Bir kadın oynaşı ile aptal kocasının gözü önünde sevişip buluşmak istiyordu. Kocasına a iyi talihli kişi, ağaca çıkıp meyve toplamak istiyorum dedi. Ağaca çıkınca kocasına baktı ağlamaya başladı. Dedi ki: A merdut ahlaksız... üstündeki lüti kim? Karı gibi onun altına yatmışsın... meğerse sen ne ibneymişsin!
Kocası senin başın döndü galiba... çünkü burada benden başka kimse yok dedi. Kadın o üstüne binen kalpaklı herif kim, söyle hele diye birkaç kere daha sordu, söylendi.
Adam a kadın ağaçtan in; başın döndü; adam akıllı bunadın sen dedi. Kadın, ağaçtan indi; kocası ağaca çıktı. Kadın da oynaşını göğsüne çekti. Kocası bağırdı: A orospu maymun gibi üstüne çıkan o adam kim? Kadın burada benden başka kimse yok ki dedi... kendine gel, senin başın döndü galiba, saçmalama. Adam, bu sözü birkaç kere söylediyse de kadın, “Bu armut ağacından olacak! Ben de armut ağacının üstündeyken öyle şeyler gördüm be hey kaltaban! Aşağıya inde bak... benden başka kimse yok, bütün bu hayaller armut ağacından!
Şaka ve latife bir şey belletmeye yarar... onu ciddi gibi dinle; görünüşte latife oluşuna kapılma! Her ciddi şey, maskaralara göre maskaralık, şakadır... fakat akıllara göre de latifeler, ciddidir.
Aklı kıt olanlar armut ağacı ararlar... fakat bu armut ağacından o armut ağacına uzun bir yol var!

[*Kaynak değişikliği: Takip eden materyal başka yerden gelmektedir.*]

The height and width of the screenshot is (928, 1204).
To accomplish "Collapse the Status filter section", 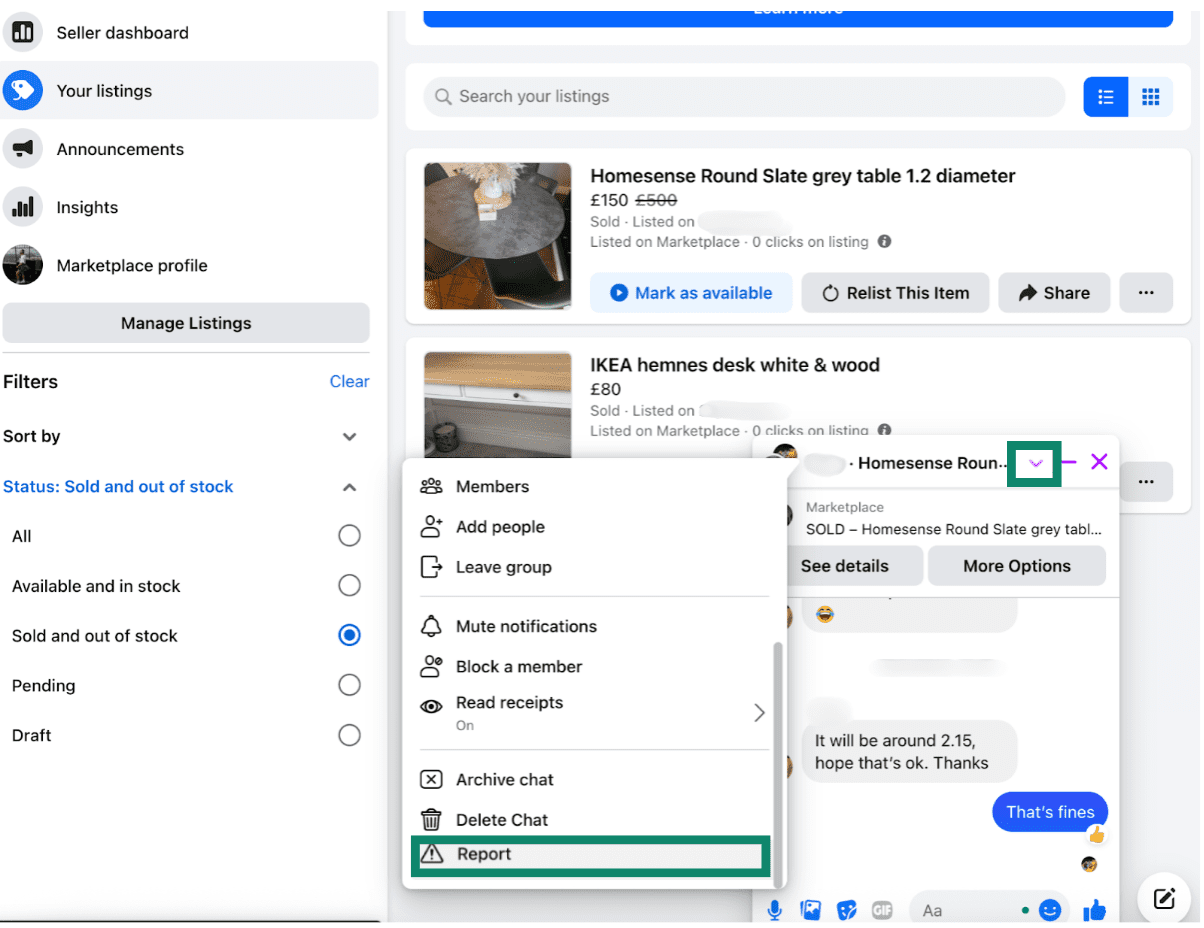I will (x=349, y=487).
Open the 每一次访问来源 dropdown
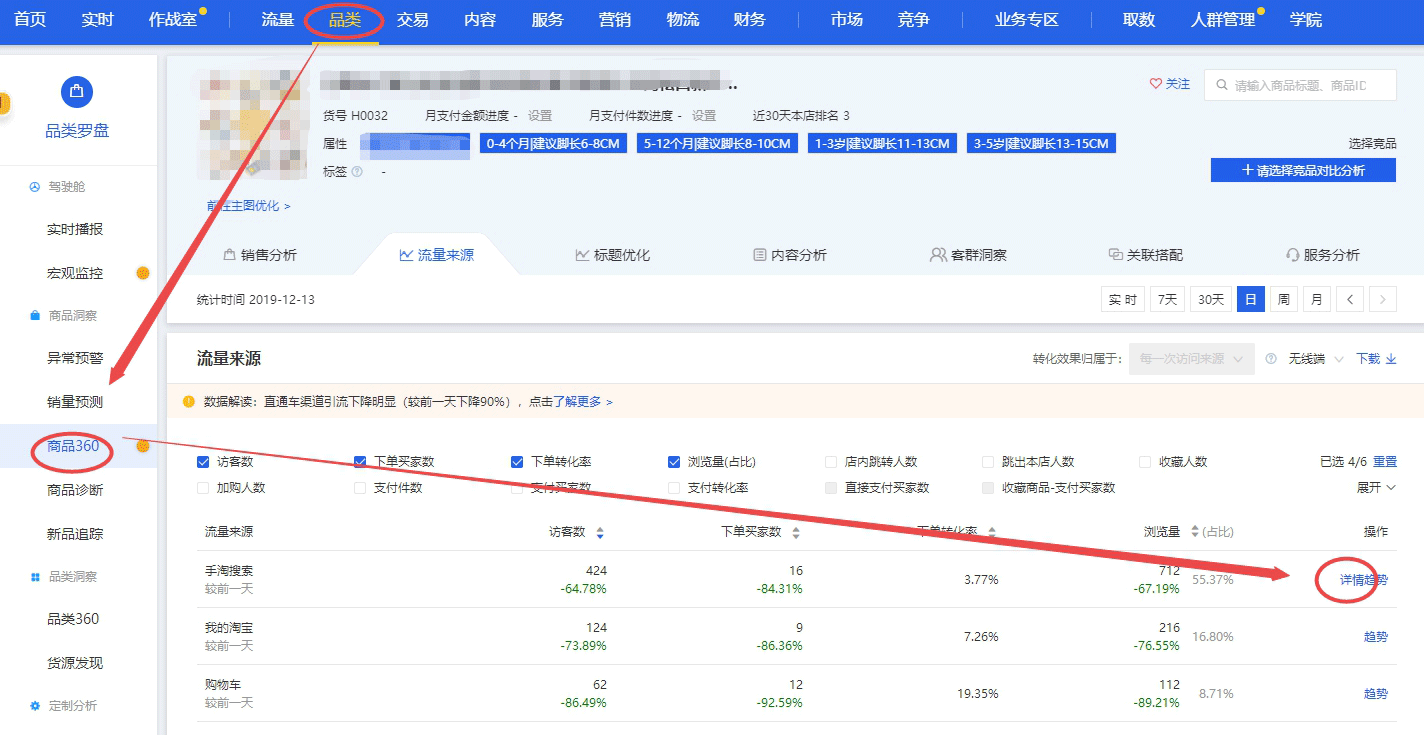1424x735 pixels. 1191,359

Armut ağacından inde yürümeye koyul... senin gözün de kamaşmış yüzün de! Bu ağaç, benliktir... evvelki varlıktır. İnsan, bu varlıkla kaldıkça gözü şaşı olur, olmayacak şeyler görür. Fakat armut ağacından indin mi düşüncede de bir eğrilik, sapıklık kalmaz, gözde de sözde de! O vakit bu ağacı,dalları yedinci kat göğe kadar yücelmiş büyük bir devlet ağacı olmuş görürsün. Aşağı indin de ondan ayrıldın mı Tanrı, rahmetiyle o ağacı değiştirir. Bu aşağıya inme, bu tevazu yüzünden Tanrı gözüne doğru bir görüş kabiliyeti verir. Doğru görüş kolay ve bedava olsaydı Mustafa Tanrıdan bu görüşü diler miydi?

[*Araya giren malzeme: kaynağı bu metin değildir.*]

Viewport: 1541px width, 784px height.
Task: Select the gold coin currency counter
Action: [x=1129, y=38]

Dedi ki: “Yarabbi, yukarıda olsun, aşağıda olsun, her cüzü bana olduğu gibi göster!”aşağıya indikten sonra yine o ağaca çık... çünkü artık o ağaç, “OL” emriyle değişmiş yeşermiştir.
Musa’nın ağacına dönmüştür bu ağaç! Pılını pırtını Musa’nın bulunduğu yere çekersen görürüsün ki, bu ağacı ateş yeşertir, neşeli bir hale kor... dalı, “Şüphe yok ben Tanrıyım der durur!”
Gölgesine bütün hacetler reva olur... işte ilahi kimya böyledir. Artık o benlik, o varlık helal olur sana... çünkü onda ululuk ıssı Tanrının sıfatlarını görürüsün! Eğri ağaç doğrulur, Tanrıyı gösterir... “Kökü yerdedir dalları budakları gökte!”